ANNAPOLIS – The battle for political power in Maryland was officially joined Wednesday with Gov. Parris N. Glendening’s release of a new map for legislative district boundaries.
Reaction to the highly anticipated Legislative Redistricting Plan was mixed among members of the Maryland General Assembly.
Glendening’s plan revises the plan drawn by the special panel he appointed last year in 33 of the state’s 47 districts. District 33 in Anne Arundel County and District 23, which includes Anne Arundel and Prince George’s counties, had the most changes.
“The redistricting commission did a good job,” Glendening said. “We had made some modifications of that, but basically we have a fair, equitable plan that meets all the constitutional obligations that we’re expected to do.”
But not everyone agrees.
Republicans in the General Assembly said the new lines give Democrats the edge.
“Republican districts tended to be the largest, and the Democratic districts are the smallest, and that’s a little more than coincidental,” said Paul Ellington, executive director of the Maryland GOP.
Democrats already hold much of the state’s political power, with majorities in the House and Senate and control of the governor’s office.
Traditionally Republican districts were clumped together, making them larger and giving them less of an opportunity to gain seats in the Senate and House, he said.
Maryland GOP Chairman Michael Steele, the party’s first black chairman, had proposed a novel approach to drawing legislative district lines – scrapping the current 47 three-member districts for 141 single-member ones. Steele has said the GOP plan would give minorities more of a voice in government by creating at least 38 House districts where black and Hispanic voters would have a majority, according to published reports.
Ellington said Wednesday that the GOP plan would be “a truer cross-section of Maryland and increase minority representation.”
Other Republicans have also questioned the constitutionality of the governor’s map.

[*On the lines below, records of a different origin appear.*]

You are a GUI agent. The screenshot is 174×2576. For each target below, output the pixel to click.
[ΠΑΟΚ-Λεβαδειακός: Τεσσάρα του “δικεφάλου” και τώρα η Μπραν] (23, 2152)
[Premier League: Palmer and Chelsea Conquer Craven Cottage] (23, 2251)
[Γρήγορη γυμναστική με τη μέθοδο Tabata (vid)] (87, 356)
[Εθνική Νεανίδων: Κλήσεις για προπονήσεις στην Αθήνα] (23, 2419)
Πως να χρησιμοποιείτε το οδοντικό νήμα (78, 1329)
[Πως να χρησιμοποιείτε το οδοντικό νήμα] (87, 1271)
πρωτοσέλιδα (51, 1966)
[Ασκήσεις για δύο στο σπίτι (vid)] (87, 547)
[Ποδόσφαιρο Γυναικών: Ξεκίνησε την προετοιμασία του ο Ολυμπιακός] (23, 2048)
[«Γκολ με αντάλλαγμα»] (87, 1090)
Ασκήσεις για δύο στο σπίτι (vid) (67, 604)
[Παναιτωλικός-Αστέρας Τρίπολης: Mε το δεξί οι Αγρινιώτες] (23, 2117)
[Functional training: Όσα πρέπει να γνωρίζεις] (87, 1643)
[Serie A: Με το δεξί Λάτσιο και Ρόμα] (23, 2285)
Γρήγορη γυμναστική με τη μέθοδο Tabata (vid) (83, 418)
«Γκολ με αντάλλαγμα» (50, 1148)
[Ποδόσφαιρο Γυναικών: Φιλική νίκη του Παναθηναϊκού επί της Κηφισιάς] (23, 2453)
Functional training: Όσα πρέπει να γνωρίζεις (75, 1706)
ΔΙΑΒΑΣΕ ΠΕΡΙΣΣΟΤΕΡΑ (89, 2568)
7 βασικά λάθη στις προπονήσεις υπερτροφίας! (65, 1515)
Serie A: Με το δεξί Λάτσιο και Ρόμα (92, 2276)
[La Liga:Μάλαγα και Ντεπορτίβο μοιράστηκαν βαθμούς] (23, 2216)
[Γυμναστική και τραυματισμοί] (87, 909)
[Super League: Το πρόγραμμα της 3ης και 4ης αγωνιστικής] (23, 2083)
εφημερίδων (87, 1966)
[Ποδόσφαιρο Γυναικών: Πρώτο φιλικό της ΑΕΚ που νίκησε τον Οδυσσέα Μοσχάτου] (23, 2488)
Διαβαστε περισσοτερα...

The plan violates constitutional mandates that county and Baltimore City lines be observed, said Delegate Robert Flanagan, R-Howard County.
“It carves up the state like a turkey,” he said.
But even Democrats are not satisfied with the new plan.
Sen. Clarence M. Mitchell IV, D-Baltimore City, threatened to bolt the Democratic Party if the panel’s plan had gone through because he said it diminished minority representation. He said Wednesday he would stay put for the time being.
Mitchell, in an interview conducted a few hours before the release of the governor’s map, said he would take a wait-and-see approach. He was unavailable for comment after the revised map was posted on the Internet late Wednesday, but said earlier he would first try to fight offensive portions of the plan with traditional legislative remedies — amendments.
Other Democrats remained supportive of the plan, however.
“We tried to be as fair as possible,” said Senate President Thomas V. Mike Miller Jr., D-Calvert, who helped with the revisions. “It’s the best possible work we could do.”
Miller said both parties suffered from the redistricting.
“It amounts to shared pain,” he said. “Consequently, we have friends now . . . who are not going to be in the Senate or the House anymore.”
Even with their problems with the map, Republicans said that they don’t anticipate putting up much of a fight.
“The chances of getting a map overturned are a long shot,” Flanagan said. “We need to make plans based on the way the map has been drawn recruit and train the best candidates possible (for the next elections).